Faktanya pada zaman dahulu, zat pewarna kain dibuat dari bahan-bahan alami. Jadi pewarna ungu ini jarang ada dan harganya mahal ya feeners. Hal ini lah kemudian yang membuat hanya keluarga kerajaan atau penguasa yang mampu membelinya.

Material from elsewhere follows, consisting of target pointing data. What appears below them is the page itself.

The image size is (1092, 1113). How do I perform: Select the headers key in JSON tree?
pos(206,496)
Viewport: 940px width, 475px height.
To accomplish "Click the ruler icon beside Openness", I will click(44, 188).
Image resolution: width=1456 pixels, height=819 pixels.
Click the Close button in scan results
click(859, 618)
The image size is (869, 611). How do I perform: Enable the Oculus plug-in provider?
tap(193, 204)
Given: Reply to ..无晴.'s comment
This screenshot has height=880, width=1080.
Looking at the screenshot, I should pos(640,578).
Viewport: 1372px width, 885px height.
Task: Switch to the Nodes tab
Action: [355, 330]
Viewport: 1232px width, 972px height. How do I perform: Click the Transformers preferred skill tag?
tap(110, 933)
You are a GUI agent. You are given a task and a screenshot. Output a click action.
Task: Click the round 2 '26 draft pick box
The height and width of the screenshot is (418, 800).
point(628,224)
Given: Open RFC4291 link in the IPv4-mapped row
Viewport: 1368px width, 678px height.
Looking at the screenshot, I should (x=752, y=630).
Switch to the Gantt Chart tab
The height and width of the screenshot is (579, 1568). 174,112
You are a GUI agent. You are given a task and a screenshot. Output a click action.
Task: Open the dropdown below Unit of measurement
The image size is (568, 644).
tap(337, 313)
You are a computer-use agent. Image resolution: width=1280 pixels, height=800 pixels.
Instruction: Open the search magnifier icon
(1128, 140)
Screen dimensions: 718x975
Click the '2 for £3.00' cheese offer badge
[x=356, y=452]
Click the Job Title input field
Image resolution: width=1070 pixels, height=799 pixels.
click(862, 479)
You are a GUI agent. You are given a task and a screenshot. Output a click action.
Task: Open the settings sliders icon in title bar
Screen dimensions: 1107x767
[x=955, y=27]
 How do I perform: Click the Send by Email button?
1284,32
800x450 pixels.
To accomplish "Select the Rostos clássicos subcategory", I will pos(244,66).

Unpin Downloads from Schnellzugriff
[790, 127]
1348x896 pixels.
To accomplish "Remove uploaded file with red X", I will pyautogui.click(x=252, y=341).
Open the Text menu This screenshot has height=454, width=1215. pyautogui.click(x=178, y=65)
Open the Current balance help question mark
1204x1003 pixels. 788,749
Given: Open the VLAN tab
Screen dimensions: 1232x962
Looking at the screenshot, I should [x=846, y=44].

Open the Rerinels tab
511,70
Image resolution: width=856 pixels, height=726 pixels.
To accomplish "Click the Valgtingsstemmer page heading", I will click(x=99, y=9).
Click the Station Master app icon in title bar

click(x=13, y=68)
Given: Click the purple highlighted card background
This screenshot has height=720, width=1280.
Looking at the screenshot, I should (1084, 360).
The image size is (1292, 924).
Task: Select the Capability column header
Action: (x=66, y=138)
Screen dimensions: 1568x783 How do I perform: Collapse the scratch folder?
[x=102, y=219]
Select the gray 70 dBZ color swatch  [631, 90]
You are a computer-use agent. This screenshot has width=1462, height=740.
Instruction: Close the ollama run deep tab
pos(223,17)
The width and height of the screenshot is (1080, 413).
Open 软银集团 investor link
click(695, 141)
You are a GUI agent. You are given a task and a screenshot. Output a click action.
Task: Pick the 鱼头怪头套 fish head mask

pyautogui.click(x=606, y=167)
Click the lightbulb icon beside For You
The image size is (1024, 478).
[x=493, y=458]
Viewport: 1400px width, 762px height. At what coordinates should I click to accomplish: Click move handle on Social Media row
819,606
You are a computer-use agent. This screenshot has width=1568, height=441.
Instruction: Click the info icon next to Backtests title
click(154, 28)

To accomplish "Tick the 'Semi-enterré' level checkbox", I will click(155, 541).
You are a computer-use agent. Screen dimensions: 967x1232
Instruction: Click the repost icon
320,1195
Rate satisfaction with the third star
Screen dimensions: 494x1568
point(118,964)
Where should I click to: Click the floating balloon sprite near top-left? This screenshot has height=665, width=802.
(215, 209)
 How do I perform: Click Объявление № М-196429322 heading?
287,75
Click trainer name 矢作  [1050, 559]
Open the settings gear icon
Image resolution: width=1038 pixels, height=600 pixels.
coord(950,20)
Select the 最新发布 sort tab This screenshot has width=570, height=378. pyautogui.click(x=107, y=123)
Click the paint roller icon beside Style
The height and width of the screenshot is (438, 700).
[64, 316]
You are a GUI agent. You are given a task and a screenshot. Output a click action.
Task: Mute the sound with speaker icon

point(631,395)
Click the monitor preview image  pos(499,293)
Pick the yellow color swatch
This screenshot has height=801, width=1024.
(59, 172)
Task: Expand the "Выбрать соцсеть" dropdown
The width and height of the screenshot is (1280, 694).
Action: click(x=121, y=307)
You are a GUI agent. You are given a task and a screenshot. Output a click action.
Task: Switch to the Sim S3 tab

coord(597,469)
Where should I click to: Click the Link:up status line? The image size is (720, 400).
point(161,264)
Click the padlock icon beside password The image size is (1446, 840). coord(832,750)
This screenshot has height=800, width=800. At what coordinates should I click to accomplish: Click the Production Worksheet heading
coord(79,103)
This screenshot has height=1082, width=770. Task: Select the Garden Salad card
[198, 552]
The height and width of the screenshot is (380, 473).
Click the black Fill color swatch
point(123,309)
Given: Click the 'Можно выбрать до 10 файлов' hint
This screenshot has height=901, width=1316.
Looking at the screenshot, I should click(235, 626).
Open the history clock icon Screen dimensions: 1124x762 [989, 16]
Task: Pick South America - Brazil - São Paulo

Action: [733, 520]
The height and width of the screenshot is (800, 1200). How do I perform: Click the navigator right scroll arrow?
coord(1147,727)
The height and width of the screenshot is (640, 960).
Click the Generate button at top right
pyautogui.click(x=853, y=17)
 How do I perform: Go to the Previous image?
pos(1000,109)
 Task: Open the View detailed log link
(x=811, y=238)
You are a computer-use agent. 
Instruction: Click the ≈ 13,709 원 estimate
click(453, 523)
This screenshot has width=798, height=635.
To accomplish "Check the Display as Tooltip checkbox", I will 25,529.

Selanjutnya warna ungu juga sudah di kaitkan dengan kerajaan sejak berabad-abad lamanya. Pada zaman Raja Cyrus dari Persia, ia memakai pakaian warna ungu sebagai seragam kerajaan.

Selain itu Ratu Elizabeth I di Inggris juga melarang siapa saja memakai pakaian warna ungu, kecuali orang yang memiliki hubungan dekat dengan keluarga kerajaan. Kemudian, beberapa kaisar Romawi melarang rakyatnya memakai pakaian warna ungu.
Warna ungu juga di puja di zaman Kekaisaran Bizantium. Para penguasa mengenakan jubah warna ungu dan menandatangani dokumen dengan
tinta ungu. Bahkan anak-anaknya juga digambarkan “lahir dalam warna ungu”. Wah, sepertinya warna ungu ini sangat spesial, nih feeners.
Harga pewarna ungu bisa begitu mahal sampai ada juga penguasa yang menganggapnya terlalu mahal. Pewarna kain warna ungu ini didapatkan dari Tyre, kota perdagangan di Phoenicia. Wilayah Phoenicia ini saat ini adalah negara Lebanon.
Dulu bahan yang digunakan untuk membuat warna ungu adalah moluska kecil yang hanya di dapatkan di laut Mediterania di wilayah Tyre. Karena itu lah warna ungu khas kerajaan juga dikenal dengan nama ‘Tyrian purple’.
Untuk membuat satu gram pewarna ungu, dibutuhkan lebih dari 9.000 moluska, lo. Moluska yang menghasilkan warna ungu ini adalah siput laut Bolinus brandaris.
Jadi untuk feeners pecinta warna ungu jangan malu ya, karena ternyata warna ungu itu berharga dan bernilai ya feeners.